==== Dataset rows
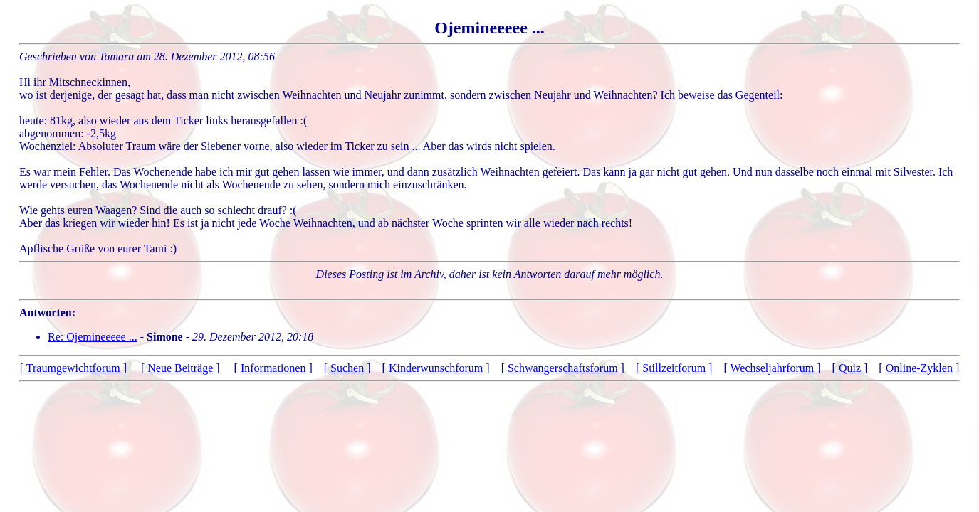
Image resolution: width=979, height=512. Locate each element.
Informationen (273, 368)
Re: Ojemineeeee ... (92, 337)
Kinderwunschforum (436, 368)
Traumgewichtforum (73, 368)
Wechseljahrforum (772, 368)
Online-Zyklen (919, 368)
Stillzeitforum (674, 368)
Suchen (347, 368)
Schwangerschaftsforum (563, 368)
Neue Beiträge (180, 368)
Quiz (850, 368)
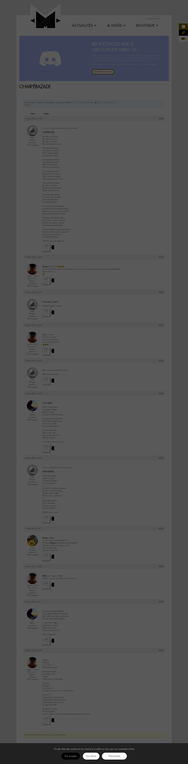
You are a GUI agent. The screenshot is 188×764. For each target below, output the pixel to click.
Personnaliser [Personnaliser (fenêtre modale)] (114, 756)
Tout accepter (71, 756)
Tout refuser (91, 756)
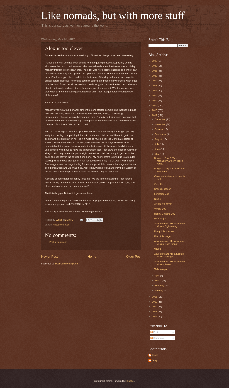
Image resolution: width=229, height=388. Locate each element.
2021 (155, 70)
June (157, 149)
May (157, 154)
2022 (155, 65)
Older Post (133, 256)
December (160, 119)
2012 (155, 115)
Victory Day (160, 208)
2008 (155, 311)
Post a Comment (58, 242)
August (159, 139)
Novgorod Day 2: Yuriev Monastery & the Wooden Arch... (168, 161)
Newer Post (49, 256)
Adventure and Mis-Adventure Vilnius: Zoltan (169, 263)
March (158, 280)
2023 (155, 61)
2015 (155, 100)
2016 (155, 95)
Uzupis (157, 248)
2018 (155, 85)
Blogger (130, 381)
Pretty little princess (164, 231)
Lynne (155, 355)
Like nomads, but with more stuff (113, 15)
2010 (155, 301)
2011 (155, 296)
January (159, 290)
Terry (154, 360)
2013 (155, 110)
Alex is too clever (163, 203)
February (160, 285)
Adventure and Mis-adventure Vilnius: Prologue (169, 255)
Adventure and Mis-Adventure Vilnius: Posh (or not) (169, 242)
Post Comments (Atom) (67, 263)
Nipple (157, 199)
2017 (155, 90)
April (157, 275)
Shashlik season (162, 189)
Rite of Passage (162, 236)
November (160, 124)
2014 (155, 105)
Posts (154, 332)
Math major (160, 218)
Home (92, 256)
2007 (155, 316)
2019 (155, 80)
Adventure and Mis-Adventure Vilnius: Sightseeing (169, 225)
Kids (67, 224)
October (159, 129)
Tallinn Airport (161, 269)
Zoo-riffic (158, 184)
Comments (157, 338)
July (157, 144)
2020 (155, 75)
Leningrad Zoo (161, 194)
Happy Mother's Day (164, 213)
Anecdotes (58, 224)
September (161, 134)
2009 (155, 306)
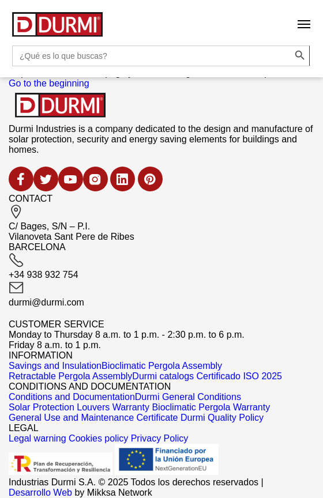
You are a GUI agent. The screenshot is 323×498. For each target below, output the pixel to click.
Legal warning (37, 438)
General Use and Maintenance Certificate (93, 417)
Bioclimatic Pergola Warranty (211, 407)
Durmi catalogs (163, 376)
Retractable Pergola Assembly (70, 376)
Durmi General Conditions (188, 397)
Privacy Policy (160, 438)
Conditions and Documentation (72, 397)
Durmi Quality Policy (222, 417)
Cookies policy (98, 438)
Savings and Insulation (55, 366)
========
==== Dataset rows
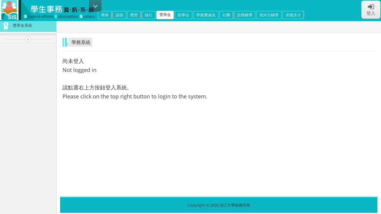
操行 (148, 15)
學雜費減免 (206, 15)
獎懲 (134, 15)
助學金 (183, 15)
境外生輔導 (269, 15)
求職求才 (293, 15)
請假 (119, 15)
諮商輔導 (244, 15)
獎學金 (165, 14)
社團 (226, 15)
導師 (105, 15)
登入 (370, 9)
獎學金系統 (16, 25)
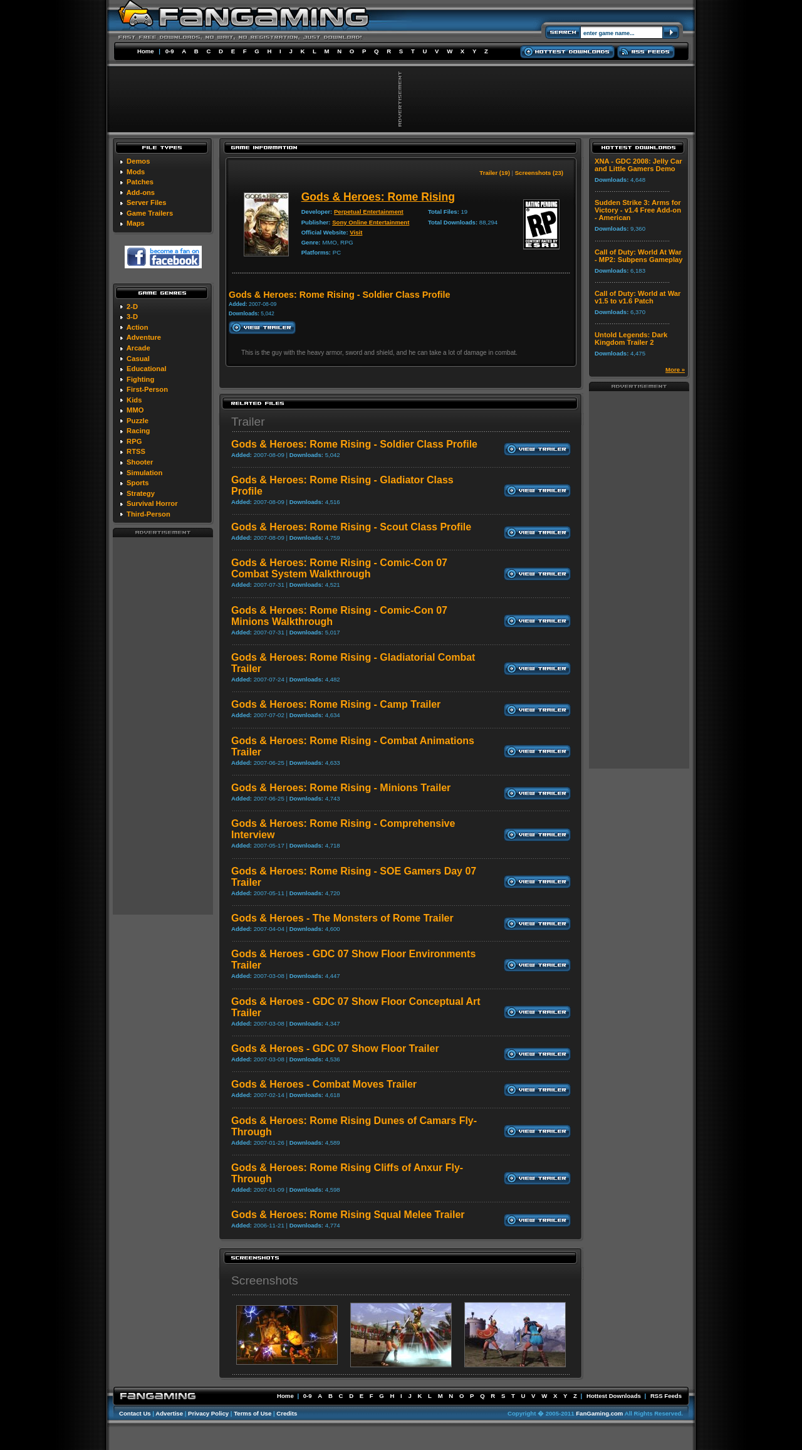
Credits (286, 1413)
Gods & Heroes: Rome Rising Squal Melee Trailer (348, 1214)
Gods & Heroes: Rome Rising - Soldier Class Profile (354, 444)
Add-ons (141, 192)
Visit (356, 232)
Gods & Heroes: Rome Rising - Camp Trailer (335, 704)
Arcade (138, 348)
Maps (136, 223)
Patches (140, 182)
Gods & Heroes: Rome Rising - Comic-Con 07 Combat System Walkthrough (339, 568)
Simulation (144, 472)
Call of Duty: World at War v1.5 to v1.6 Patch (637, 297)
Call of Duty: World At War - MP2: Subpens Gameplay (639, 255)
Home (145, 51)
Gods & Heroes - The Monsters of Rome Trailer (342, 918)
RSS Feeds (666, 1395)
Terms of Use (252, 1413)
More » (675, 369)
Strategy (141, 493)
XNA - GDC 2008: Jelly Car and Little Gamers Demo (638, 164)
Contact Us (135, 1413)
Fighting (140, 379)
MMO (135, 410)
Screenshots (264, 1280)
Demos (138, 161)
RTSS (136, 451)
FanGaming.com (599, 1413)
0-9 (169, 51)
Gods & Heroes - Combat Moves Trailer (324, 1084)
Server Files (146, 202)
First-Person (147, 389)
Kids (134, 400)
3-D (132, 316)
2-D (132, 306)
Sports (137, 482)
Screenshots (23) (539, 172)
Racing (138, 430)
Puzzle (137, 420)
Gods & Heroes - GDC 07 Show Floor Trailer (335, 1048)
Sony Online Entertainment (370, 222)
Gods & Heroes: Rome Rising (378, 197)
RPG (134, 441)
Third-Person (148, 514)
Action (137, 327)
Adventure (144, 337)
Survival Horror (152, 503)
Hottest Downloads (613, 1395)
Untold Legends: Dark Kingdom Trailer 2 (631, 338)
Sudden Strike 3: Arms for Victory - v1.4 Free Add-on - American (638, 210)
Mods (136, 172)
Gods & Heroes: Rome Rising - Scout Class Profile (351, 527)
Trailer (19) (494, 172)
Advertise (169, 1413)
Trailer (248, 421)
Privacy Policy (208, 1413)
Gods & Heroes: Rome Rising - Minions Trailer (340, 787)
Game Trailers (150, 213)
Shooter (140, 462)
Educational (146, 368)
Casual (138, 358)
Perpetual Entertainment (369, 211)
========
Return verbatim the entries from the line containing "獎學金系統 (16, 25)" through the line containing "Simulation (144, 472)", including both of those lines, and leave out any pictures.

◆ **Task answer**
獎學金系統 (16, 25)
Credits (286, 1413)
Gods & Heroes: Rome Rising Squal Melee Trailer (348, 1214)
Gods & Heroes: Rome Rising - Soldier Class Profile (354, 444)
Add-ons (141, 192)
Visit (356, 232)
Gods & Heroes: Rome Rising - Camp Trailer (335, 704)
Arcade (138, 348)
Maps (136, 223)
Patches (140, 182)
Gods & Heroes: Rome Rising - Comic-Con 07 Combat System Walkthrough (339, 568)
Simulation (144, 472)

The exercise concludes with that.